On the schedule was 10 x 400's with equal recovery in-between. Basically that means to run 1/4 mile fast and then jog 1/4 mile... and repeat for a total of 10 times. I tacked on a warm-up and cool-down, too. Once I got home and looked at my stats, I realized I definitely should have been running faster on the fast intervals--it felt like I was going faster than a 9:00/mi! Oh well.
|This is the "fast" part in total|
|This is the "recovery" part in total|
|The run as a whole|
I leave for Arizona in 20 more days!! It's coming up so fast. I couldn't fall asleep last night because I kept picturing being on the airplane. As you probably know, I'm TERRIFIED of flying. I hate it more than anything. Which is kind of ironic because my brother is a pilot for Delta. When visiting him one time, he took us to the flight simulators that they use to train pilots for the airlines--and he let us fly them. Even though it was inside a building and it wasn't even a real airplane, I had a panic attack and had to get out of the simulator. THAT is how bad my fear is.
Speaking of that, someone asked me a while ago what the story is with me and the open-airplane I flew on last summer. Jerry and I took the kids to Minnesota to visit my brother Brian (we drove there, of course). Brian's roommate from college has a few different airplanes, and he invited us to the hanger for a barbecue and ride on the Breezy (a two-person completely open airplane). I had NO INTEREST WHATSOEVER in flying, but I went along to the hanger because Jerry wanted to go.
There was another family that knew Steve (my brother's college roommate), and they all went for rides and loved it. Jerry went last, and when I saw the pictures he took of himself, I thought, "What a cool pic to post on Facebook!! I so badly wish I could do that!" which led to my thinking about how this truly is the opportunity of a lifetime. And how SHOCKED would my family and friends be if I actually did this?!
So I told Steve I wanted to go for a ride. And I almost threw up. I went to the bathroom and literally was dry heaving. Steve knew I was terrified, and I really trusted that he wouldn't do anything crazy. I told him, "I'm going to cry and look completely miserable. So if you turn around and see me sobbing, don't worry about it. Just finish the flight." Hahaha. He promised that he'd get me back safely.

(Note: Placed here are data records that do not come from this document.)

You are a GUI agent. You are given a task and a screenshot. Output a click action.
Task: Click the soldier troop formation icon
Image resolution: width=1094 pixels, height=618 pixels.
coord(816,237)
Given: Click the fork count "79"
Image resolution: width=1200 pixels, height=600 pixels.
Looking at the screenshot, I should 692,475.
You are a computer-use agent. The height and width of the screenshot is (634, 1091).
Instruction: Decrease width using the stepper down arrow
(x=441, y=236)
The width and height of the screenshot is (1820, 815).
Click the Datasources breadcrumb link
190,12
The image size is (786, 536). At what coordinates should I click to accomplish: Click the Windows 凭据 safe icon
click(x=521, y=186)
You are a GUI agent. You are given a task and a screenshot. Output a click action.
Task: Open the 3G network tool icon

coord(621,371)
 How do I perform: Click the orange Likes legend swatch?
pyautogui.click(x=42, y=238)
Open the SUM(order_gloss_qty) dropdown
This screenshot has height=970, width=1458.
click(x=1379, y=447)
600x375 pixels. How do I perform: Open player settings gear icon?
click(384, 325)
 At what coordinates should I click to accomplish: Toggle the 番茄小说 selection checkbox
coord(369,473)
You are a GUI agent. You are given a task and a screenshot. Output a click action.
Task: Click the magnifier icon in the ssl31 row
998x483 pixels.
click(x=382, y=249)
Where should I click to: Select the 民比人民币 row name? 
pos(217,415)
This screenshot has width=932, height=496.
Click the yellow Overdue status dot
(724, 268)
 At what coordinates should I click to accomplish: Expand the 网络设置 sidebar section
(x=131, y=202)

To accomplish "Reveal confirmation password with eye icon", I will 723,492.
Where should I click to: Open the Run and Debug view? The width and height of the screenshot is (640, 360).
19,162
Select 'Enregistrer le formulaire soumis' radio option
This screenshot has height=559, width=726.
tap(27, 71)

So I threw on a sweatshirt and the leather cap and goggles, and strapped myself as tightly as possible to the seat. My heart was racing and I couldn't breathe. I just kept reminding myself that in 10 minutes, I'd be back on the ground. And off we went...
|This is the Breezy... and no, I did NOT let my kids fly on it ;)|
|The view from the Breezy|
|Jerry's picture that made me decide to brave the Breezy myself|
|I wasn't faking the smile... I really loved it!|
|But I still held a death-grip to the seat|
|I forget the name of this airplane|
|It was Eli's very first time flying|
My flight to Arizona is in the morning, so I'm not sure if I'll be able to drink beforehand. I'll probably take some Valium, but that usually doesn't help. Just 20 days left of worrying.
Well this turned into a really long entry and I didn't mean for it to. Are you scared of flying? How do you deal with it?